Natürlich wird es stets hochkarätige Fachleute geben, wie den Spezialisten für Datenbanken oder für den Compilerbau, die von den technischen Möglichkeiten ihrer Arbeit fasziniert sind und so von vornherein eine rein fachlich ausgerichtete Karriere anstreben. Doch der größere Teil der Computerexperten, vor allem die vielen, die Systeme für die Organisation oder die Anwendung entwickeln, bauen und implementieren, benötigen künftig mehr Wissen aus anderen Bereichen: Aus dem Rechnungswesen, aus einzelnen Branchen, aus der Verfahrenstechnologie, damit sie die gestellten Aufgaben auch für das Unternehmen nutzbringend "elektronisieren" können.

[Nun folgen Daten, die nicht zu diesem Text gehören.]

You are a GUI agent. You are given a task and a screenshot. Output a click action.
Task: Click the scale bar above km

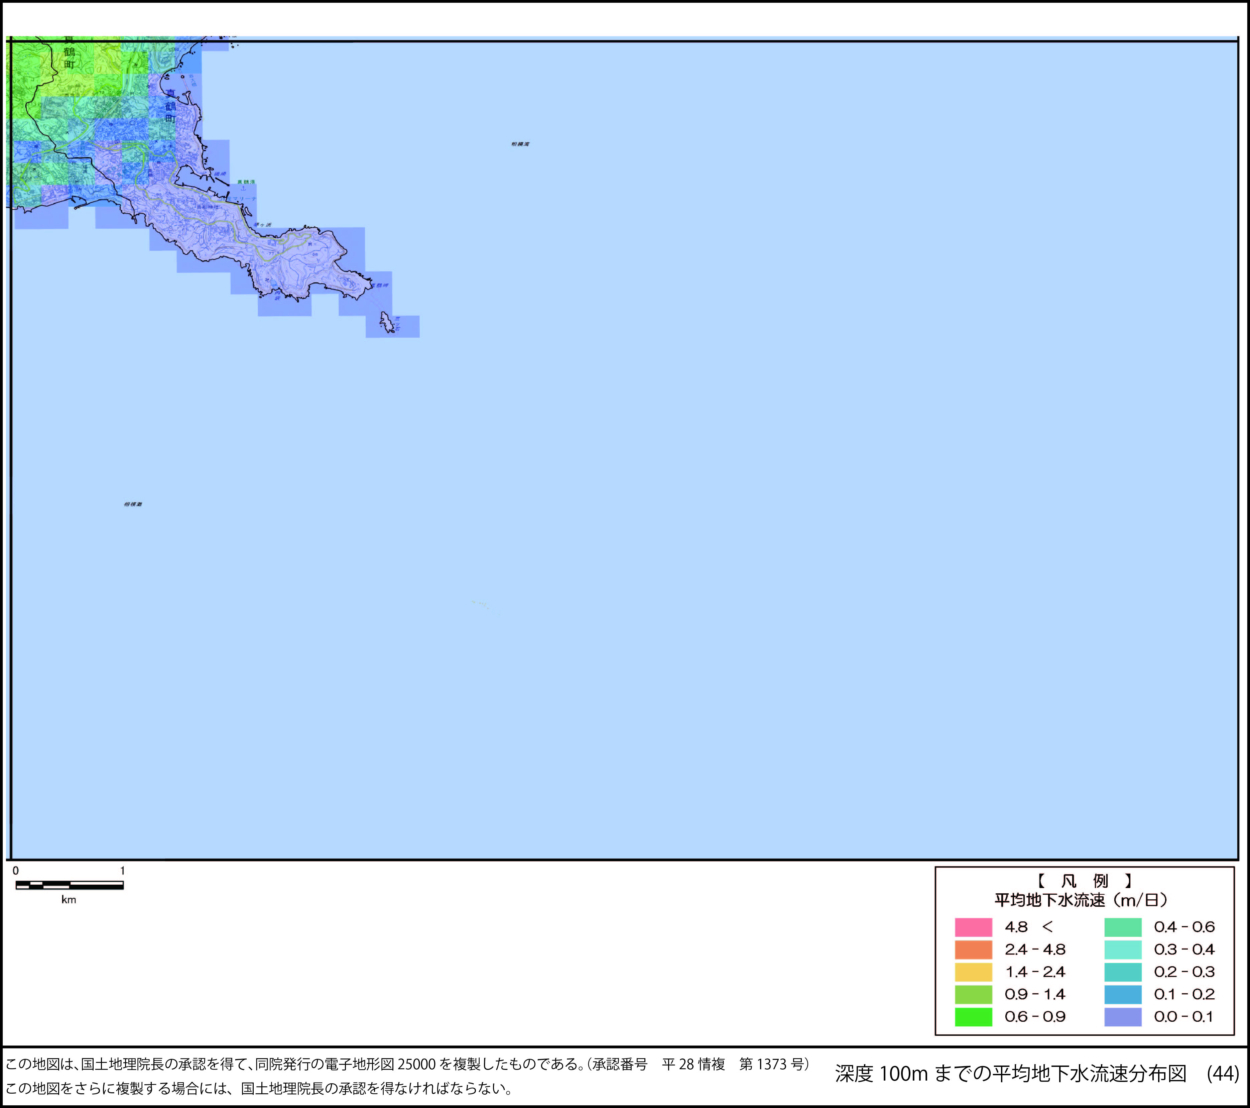pyautogui.click(x=69, y=885)
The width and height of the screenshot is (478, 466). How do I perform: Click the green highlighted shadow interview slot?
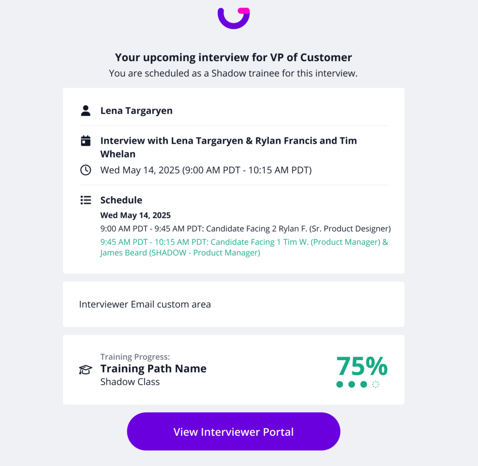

Das setzt natürlich eine vernünftige Projektorganisation voraus, etwa nach Art des "mission concepts", nah der ein Uternehmensbereich für die Entwicklung eines ganz bestimmten Systems unternehmesweit verantwortlich ist. Dadurch wird der Informationsfluß zwischen den einzelnen Bereichen des Unternehmens intensiviert, die Integration gefördert und ein ständiger, sich gegenseitig befruchtender und anregender Gedankenaustausch in Gang gesetzt. Daneben wird verhindert, daß in den zentralen Stabsstellen riesige Wasserköpfe entstehen. Die jüngeren Mitarbeiter können sich im Rahmen solcher Projekte, die häufig über mehrere Jahre gehen, das notwendige Wissen aneignen, das sie befähigt, künftig bei anderen Projekten verantwortungsvollere Aufgaben zu übernehmen. Führungspositionen in der Qualitätskontrolle etwa, im Controlling, im Rechnungswesen oder selbst die Leitung einer Geschäftsstelle könnten dann auch mit Mitarbeitern besetzt werden, die in der Datenverarbeitung groß geworden sind.

Quelle: Diebold Management Report, April 1981, Seite 12.